En revanche, les systèmes informatiques quantiques, se basant sur la probabilité quantique, exploitent le principe aléatoire quantique, suivant les règles de superposition quantique — dans laquelle un qubit peut prendre simultanément la valeur 0 et 1 en plus de l’une ou l’autre. Ainsi, les calculs générés ne fournissent pas une seule bonne réponse, mais un éventail de résultats possibles, chacun avec sa probabilité de se produire. Cette caractéristique de la probabilité quantique est beaucoup plus adaptée aux phénomènes réels ou naturels, au sein desquels une large gamme de possibilités est à considérer pour conduire à la meilleure solution.

La maîtrise des probabilités liées à l’aléatoire quantique permettrait de comprendre et peut-être d’anticiper de nombreux phénomènes inhérents à la microbiologie, à la biologie moléculaire ou encore à la sismologie (pour ne prendre que des exemples liés aux systèmes naturels terrestres) et de les modéliser dans des systèmes informatiques. Cependant, le manque de contrôle dans la distribution des probabilités quantiques a longtemps entravé leur application réelle. En fait, il s’agit en quelque sorte de pouvoir contrôler le hasard « parfait ».

Un moyen de « saisir l’insaisissable »

D’après la nouvelle étude, parue dans la revue Science, les chercheurs du MIT et de l’IST ont peut-être découvert un moyen de « saisir l’insaisissable », par l’injection d’une faible polarisation laser dans un oscillateur paramétrique optique. Le dispositif permet notamment de générer naturellement des p-bits aléatoires et pourrait ainsi servir de source sûre et contrôlable d’aléatoires quantiques « biaisés ».

« Malgré une étude approfondie de ces systèmes quantiques, l’influence d’un champ de biais très faible était inexplorée », explique dans un communiqué le concepteur principal du système, Charles Roques-Carmes, du laboratoire de recherche en électronique du MIT. « Notre découverte de l’aléatoire quantique contrôlable nous permet non seulement de revisiter des concepts vieux de plusieurs décennies en optique quantique, mais ouvre également un nouveau potentiel en informatique probabiliste et en détection de champ ultra-précise », suggère-t-il.

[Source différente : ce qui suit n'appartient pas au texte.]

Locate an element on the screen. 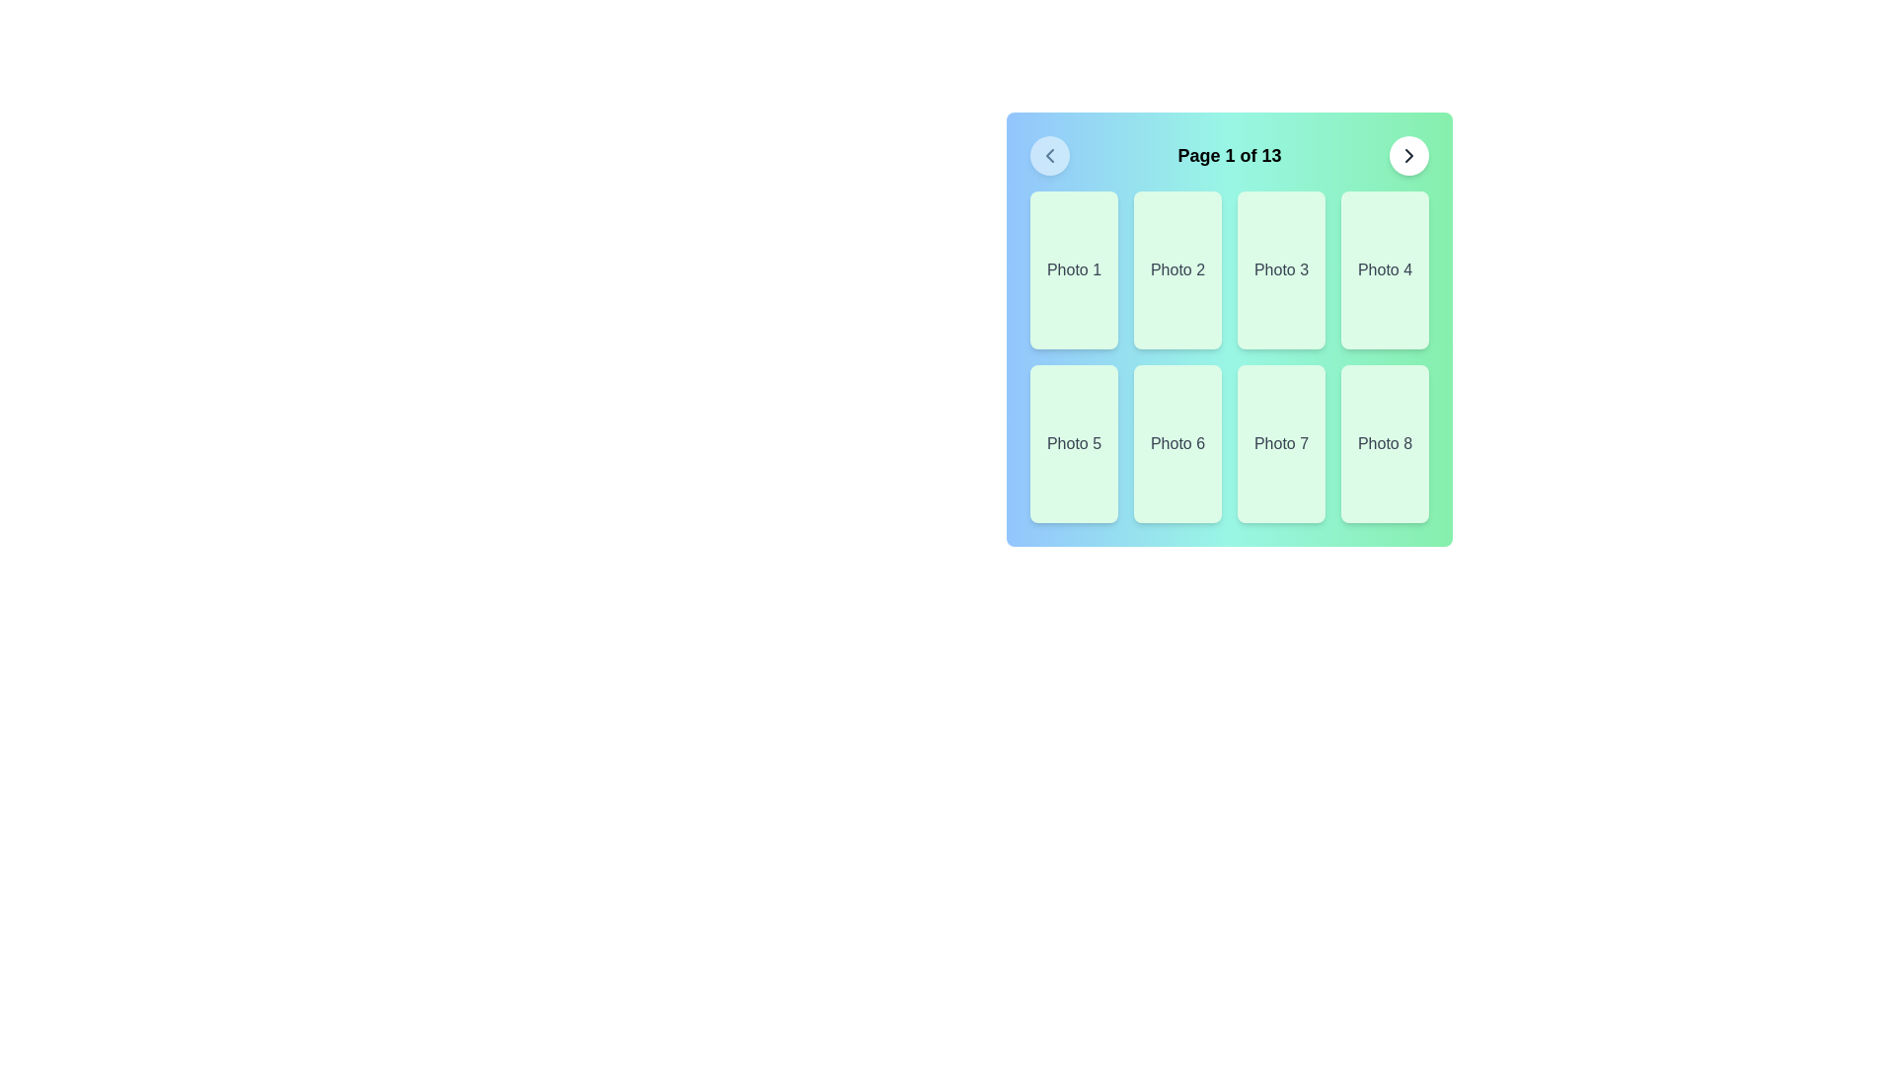  the rectangular card with a light green background and dark gray text saying 'Photo 6', located in the second row and second column of the grid is located at coordinates (1177, 444).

Au cours de leur expérience, les chercheurs sont parvenus à manipuler les probabilités quantiques de l’état des bits photoniques à la sortie de leur dispositif. Il s’agit donc des tout premiers p-bit probabilistes contrôlables. Par ailleurs, le système a démontré une sensibilité aux variations temporelles des impulsions de champ de polarisation, et ce à un niveau nettement inférieur au photon unique.

Marin Soljačić du MIT, coauteur de l’étude, indique « qu’en faisant des fluctuations du vide un élément contrôlable, nous repoussons les limites de ce qui est possible dans le calcul probabiliste quantique amélioré ». Les chercheurs ont notamment découvert que le système pouvait générer près de 10 000 p-bits par seconde, chacun pouvant sortir selon un état de distribution binomiale aléatoire. Et il serait possible, selon eux, d’augmenter ce débit au cours des prochaines années et d’ainsi permettre de modéliser des dynamiques complexes, incluant l’optimisation combinatoire et la chromodynamique quantique sur réseau.